A proposito della sua Medea, in un’intervista aveva detto: «Ho cominciato a interessarmi a Medea nel 1990, lo stesso anno in cui la Ddr stava sparendo dalla storia. Ho cominciato a domandarmi perché nella nostra società tutto viene consumato e nello stesso tempo si va sempre alla ricerca di un capro espiatorio». Nel 1976 si trasferisce a Berlin-Karlshorst e successivamente a Berlin-Pankow, dove ha vissuto fino agli ultimi giorni. «Lei è i suoi libri, e i suoi libri sono lei», scrive Anita Raja, traduttrice delle sue opere in italiano, che ne mette in luce, oltre al valore letterario, anche la forte carica umana: «La sua persona sensibile, generosa, incuriosita dagli altri, ironica, appassionata, e soprattutto tesa con tutta l’intelligenza, con tutto il sentimento, a capire e a dare forma di racconto a ciò che intanto vive, fa tutt’uno con la verità, con l’autenticità del suo lavoro di scrittrice.

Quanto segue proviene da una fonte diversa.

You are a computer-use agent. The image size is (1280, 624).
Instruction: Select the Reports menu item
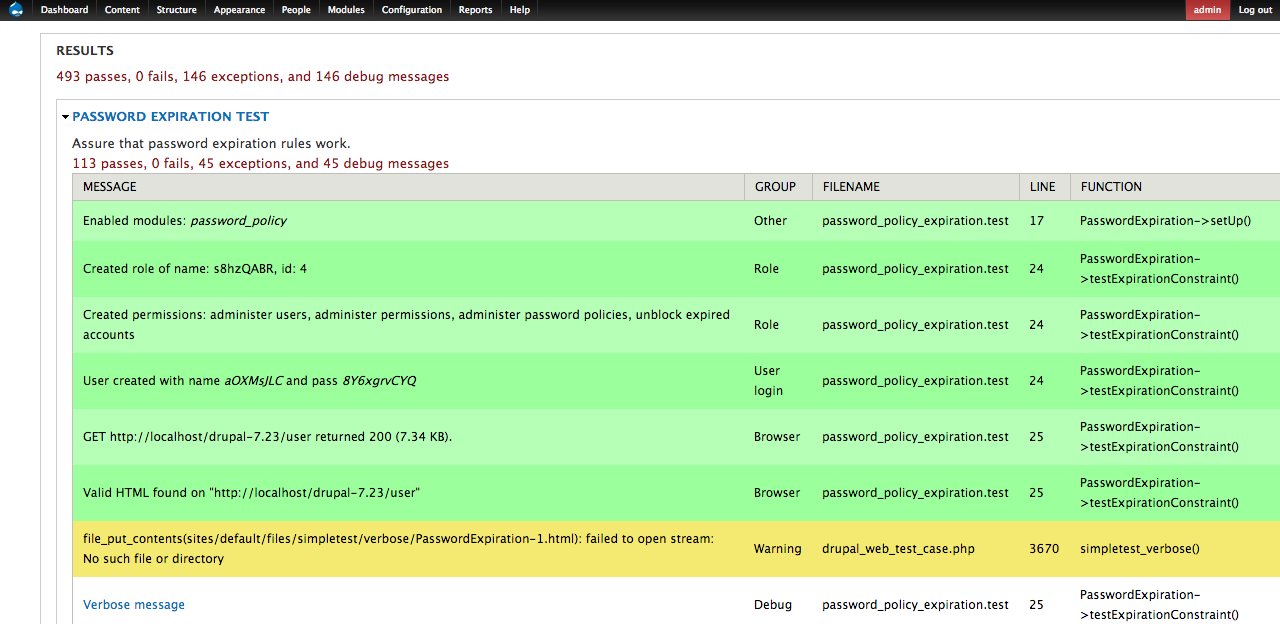(475, 10)
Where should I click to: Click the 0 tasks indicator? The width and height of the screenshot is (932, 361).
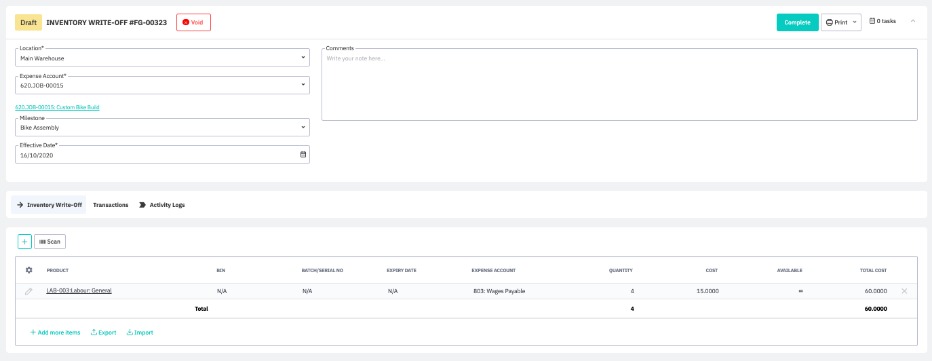[882, 21]
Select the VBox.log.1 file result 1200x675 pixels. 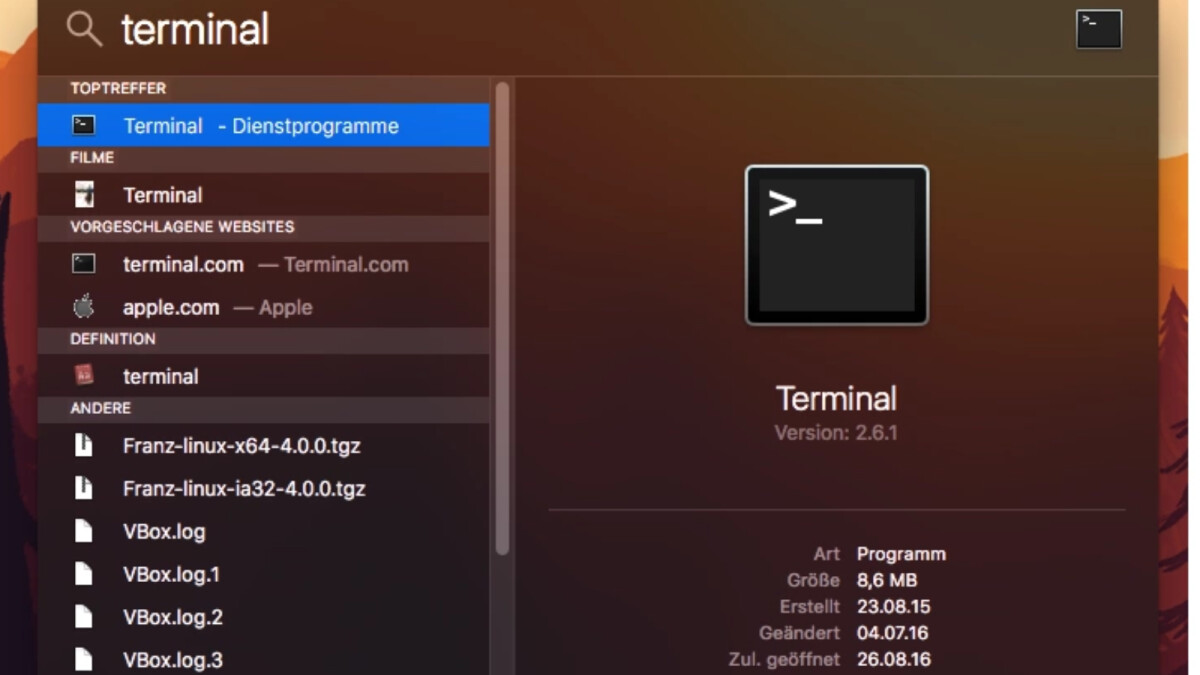pyautogui.click(x=171, y=575)
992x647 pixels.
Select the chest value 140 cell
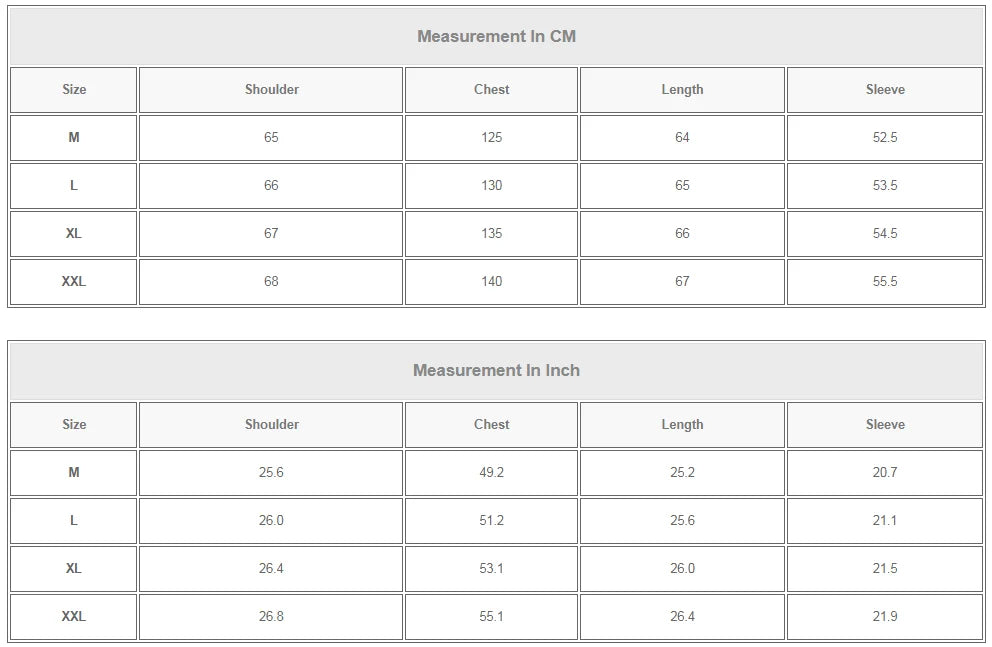coord(491,281)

Ogni libro di Christa che ho tradotto in italiano è diventato, tra noi due, per mesi, oggetto di discussione, un’occasione per riflettere, per apprendere. Non era solo passione letteraria. Era anche desiderio di migliorare il nostro modo di guardare il mondo. Era soprattutto bisogno di etica, ricerca di un modo accettabile di vivere».